Dataset entries

================================

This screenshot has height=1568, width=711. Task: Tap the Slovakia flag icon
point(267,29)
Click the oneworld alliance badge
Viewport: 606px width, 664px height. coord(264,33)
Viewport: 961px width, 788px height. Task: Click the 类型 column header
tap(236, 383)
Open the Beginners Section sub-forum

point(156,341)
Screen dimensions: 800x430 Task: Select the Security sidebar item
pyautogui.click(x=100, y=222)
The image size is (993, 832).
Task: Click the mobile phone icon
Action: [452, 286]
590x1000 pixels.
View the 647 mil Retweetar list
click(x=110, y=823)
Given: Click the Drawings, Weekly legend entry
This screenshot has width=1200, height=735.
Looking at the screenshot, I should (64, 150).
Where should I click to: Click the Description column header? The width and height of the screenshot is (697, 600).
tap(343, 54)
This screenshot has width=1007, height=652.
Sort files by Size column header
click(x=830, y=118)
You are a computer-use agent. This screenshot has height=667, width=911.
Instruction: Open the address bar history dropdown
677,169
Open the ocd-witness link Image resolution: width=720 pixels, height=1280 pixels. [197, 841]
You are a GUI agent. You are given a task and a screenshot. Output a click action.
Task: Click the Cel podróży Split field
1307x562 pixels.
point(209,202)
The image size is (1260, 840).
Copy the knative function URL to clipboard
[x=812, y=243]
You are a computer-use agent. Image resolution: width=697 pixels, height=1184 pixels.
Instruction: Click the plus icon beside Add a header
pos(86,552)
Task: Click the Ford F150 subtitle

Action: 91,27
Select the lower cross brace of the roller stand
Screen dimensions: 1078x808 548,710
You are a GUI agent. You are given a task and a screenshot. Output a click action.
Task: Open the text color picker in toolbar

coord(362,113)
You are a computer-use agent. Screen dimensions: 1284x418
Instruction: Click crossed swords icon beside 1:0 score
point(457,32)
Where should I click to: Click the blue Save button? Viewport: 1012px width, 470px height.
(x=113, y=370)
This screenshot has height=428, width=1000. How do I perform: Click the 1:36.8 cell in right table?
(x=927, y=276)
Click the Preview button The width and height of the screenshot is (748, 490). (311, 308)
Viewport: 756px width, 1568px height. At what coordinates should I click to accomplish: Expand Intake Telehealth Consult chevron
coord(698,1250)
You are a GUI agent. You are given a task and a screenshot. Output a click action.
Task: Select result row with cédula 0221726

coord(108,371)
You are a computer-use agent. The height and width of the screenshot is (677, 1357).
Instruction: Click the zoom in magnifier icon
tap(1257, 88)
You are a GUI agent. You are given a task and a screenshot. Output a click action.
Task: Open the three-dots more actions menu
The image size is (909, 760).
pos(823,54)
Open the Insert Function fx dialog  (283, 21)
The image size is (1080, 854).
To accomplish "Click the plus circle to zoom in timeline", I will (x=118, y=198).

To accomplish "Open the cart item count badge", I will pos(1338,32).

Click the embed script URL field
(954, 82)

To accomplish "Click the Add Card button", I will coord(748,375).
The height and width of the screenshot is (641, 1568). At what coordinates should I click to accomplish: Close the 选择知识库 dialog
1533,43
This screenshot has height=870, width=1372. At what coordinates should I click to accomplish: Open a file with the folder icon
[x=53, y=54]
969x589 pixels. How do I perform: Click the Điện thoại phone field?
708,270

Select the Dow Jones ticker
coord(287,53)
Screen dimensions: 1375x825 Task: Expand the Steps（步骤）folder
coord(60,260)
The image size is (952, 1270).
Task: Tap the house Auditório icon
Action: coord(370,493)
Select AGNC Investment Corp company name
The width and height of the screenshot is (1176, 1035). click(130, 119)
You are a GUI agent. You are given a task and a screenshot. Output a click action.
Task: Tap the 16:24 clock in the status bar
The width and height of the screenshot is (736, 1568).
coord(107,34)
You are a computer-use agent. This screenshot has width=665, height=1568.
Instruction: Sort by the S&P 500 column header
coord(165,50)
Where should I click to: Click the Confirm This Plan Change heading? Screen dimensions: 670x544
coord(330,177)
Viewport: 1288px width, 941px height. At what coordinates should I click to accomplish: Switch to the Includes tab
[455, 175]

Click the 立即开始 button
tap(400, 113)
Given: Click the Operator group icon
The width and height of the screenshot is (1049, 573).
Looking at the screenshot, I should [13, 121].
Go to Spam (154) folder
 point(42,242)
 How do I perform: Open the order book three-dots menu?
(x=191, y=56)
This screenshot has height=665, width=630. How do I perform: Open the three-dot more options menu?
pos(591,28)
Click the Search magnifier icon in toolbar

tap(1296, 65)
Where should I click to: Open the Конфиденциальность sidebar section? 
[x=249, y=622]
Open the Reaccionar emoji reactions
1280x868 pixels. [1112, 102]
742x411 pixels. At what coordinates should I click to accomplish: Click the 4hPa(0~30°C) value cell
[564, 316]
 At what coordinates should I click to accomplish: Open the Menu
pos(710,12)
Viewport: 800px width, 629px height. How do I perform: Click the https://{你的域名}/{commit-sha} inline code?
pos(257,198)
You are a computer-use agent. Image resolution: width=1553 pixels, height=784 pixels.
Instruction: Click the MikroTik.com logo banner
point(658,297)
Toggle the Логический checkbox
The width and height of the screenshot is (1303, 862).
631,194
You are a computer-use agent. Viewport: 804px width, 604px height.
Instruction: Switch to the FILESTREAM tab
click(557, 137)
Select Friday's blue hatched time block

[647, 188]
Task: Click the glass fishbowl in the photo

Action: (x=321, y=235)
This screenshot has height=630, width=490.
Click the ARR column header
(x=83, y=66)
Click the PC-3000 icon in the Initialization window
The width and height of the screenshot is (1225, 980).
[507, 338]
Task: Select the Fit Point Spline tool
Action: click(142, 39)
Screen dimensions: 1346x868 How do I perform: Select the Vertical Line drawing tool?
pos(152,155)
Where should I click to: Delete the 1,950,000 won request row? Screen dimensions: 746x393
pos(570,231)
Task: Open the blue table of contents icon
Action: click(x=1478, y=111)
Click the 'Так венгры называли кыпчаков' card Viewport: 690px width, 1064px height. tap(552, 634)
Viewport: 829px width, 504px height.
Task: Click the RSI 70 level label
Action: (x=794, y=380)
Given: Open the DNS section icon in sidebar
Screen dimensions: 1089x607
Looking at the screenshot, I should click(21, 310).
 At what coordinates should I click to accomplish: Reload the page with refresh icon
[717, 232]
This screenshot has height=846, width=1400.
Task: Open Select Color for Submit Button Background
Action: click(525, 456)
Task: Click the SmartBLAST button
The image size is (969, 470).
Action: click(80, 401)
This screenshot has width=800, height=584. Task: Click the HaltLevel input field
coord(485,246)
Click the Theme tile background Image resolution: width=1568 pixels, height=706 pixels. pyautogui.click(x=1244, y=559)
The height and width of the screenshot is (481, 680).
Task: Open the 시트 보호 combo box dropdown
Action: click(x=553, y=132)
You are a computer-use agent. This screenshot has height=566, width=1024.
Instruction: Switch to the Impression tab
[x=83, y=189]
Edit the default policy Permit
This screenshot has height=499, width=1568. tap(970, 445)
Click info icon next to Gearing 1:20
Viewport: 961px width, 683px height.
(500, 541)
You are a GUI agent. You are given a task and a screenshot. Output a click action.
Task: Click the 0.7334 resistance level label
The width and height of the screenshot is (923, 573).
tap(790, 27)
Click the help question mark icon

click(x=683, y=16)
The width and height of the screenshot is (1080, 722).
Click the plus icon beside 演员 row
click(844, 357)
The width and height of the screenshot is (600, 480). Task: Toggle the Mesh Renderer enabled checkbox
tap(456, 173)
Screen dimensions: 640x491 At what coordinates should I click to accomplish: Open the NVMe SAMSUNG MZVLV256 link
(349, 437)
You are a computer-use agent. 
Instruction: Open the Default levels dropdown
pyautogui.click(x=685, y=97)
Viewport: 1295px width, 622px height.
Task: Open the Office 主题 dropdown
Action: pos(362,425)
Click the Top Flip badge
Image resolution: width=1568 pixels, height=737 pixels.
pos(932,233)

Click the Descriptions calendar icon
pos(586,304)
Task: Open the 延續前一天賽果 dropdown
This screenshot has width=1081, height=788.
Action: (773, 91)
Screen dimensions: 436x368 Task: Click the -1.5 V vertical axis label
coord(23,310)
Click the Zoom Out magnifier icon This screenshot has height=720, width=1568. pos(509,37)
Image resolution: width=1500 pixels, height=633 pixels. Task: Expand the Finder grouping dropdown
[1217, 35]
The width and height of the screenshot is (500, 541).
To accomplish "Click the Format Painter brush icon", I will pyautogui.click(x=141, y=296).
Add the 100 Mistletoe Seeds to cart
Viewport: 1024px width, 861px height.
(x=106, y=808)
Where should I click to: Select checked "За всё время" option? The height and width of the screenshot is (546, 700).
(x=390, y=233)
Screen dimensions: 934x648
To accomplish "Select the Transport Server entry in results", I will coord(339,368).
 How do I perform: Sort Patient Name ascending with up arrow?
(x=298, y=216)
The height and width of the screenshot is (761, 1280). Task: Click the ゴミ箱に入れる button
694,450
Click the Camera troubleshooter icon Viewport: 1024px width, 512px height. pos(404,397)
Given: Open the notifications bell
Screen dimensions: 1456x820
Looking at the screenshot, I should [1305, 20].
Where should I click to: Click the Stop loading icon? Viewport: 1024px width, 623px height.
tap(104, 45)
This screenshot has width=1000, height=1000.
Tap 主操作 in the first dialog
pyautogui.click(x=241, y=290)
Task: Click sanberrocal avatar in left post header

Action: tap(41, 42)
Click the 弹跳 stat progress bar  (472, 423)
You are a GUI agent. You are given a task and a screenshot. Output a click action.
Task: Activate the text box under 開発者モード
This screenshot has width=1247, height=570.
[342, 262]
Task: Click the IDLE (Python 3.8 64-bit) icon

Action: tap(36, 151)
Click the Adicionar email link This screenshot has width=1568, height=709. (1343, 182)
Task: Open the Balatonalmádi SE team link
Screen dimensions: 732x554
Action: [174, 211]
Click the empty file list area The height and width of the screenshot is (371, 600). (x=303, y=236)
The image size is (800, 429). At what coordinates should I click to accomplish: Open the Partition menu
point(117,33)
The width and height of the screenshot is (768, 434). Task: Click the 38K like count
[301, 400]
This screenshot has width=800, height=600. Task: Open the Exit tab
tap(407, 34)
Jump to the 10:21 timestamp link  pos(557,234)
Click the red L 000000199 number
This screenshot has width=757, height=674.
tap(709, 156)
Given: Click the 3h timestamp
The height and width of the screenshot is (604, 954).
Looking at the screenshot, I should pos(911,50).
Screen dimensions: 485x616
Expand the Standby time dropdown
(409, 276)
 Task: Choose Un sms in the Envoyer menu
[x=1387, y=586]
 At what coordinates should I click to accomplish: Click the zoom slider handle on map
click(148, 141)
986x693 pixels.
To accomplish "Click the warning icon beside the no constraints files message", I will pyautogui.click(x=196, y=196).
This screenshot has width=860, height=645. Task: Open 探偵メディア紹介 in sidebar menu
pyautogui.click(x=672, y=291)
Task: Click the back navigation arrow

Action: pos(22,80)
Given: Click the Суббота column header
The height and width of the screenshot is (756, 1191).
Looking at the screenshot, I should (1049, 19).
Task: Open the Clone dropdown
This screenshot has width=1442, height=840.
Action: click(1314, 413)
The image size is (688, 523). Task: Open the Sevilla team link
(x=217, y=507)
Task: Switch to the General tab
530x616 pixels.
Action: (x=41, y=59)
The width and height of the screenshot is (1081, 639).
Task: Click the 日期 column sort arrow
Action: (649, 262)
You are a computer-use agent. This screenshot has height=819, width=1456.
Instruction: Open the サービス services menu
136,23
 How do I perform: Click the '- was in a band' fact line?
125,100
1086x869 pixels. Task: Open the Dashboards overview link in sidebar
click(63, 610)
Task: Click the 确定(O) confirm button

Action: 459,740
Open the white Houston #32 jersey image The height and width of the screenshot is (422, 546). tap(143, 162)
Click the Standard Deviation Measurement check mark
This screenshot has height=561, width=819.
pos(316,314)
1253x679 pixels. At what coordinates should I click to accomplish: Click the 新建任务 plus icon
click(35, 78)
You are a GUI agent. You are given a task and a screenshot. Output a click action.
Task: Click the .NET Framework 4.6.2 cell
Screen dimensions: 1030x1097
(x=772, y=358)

================================

**YOUR GOAL**
If a line contains the string "cart", it counts toward the total; state that total for the records above and nothing more.

**OUTPUT FOR THIS EXERCISE**
2